When the government plays a role to raise the weak and underprivileged it’s typically due to a call to action. In the past, the call came from a single frame – the photograph.
During the mid-1930s, Margaret Bourke-White, like Dorothea Lange, and Arthur Rothstein , photographed drought victims of the Dust Bowl.
Bourke-White turned her camera to the southern part of the United States as she and her husband, Ernest Caldwell produced the book, “You Can See Their Faces.”
Lange and Rothstein were part of the legendary stable of photographers at the Farm Security Administration (FSA) during the New Deal. The Farm Security Administration was created in the Department of Agriculture in 1937. The FSA and its predecessor, the Resettlement Administration (RA), were designed to assist poor farmers during the Dust Bowl and the Great Depression.
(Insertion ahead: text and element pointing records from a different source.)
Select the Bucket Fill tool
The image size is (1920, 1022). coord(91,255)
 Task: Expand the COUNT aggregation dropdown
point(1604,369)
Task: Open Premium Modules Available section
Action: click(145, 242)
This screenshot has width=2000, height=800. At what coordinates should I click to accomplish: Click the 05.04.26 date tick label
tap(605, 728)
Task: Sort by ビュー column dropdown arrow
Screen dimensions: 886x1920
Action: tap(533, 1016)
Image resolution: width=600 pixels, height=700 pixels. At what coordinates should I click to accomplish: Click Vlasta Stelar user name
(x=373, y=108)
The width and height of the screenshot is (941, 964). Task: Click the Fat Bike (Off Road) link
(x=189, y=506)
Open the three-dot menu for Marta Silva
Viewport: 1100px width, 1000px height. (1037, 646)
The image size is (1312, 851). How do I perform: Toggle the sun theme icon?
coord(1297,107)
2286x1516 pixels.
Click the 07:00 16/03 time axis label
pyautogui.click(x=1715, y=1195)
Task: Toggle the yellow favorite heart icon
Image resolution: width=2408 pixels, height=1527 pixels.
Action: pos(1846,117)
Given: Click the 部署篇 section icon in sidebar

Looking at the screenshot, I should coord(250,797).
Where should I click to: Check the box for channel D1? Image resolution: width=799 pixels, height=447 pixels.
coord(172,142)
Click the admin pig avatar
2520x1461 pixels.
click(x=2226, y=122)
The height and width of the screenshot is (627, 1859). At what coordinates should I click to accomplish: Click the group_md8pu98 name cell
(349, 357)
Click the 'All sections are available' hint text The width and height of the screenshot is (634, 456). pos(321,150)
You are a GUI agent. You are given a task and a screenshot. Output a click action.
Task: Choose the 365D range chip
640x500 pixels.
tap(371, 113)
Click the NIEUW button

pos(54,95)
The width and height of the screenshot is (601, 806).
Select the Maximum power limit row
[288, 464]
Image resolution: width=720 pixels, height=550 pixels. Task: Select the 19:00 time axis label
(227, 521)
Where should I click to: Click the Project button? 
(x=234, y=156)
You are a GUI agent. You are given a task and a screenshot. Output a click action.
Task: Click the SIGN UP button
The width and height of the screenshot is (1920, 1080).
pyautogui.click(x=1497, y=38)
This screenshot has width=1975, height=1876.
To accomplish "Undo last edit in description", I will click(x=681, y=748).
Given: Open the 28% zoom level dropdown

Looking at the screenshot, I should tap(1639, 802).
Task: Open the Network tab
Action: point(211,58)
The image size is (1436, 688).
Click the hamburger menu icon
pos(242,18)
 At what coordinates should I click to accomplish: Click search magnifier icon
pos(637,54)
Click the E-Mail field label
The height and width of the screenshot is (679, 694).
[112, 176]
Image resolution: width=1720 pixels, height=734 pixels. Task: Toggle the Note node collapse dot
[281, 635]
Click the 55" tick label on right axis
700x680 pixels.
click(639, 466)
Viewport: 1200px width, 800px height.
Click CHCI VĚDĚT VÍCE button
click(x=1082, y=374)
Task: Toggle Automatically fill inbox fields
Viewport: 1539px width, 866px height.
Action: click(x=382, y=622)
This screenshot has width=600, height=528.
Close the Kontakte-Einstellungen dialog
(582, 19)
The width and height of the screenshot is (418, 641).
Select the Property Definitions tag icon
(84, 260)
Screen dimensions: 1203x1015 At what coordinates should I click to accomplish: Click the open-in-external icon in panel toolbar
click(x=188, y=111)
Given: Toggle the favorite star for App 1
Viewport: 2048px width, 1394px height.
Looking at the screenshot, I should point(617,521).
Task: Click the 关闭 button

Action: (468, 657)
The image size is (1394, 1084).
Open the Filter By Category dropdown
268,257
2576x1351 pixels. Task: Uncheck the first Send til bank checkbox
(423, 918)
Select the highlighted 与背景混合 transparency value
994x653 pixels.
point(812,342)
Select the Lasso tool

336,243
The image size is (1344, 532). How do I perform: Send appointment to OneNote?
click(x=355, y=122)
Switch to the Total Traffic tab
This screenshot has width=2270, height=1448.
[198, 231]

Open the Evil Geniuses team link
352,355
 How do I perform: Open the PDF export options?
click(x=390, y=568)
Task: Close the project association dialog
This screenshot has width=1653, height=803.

Lange and Rothstein were sent out to document conditions nationwide and help build public support for government improvement programs. Roy Emerson Stryker, head of a special photographic section in the RA and FSA from 1935-1942, made sure that his photographers were well briefed on their assigned areas before being sent out. He also ensured that they were properly funded. Stryker likewise made sure that mainstream publications had access to FSA photographs. Combined both helped focus public attention on the plight of the rural poor and set up the commercial careers of his photographers. As a number of art historians have pointed out, Dorothea Lange achieved a brilliant balance between a collective portrait of humanity and one of an individual.
Ultimately, without seeing the plight of these farmers, those tilling for their livelihood, those with the ability to help a fellow man would have been left uninformed. The photograph then as now summed up the story in a simple way to cause understanding, compassion, concern and most important – action.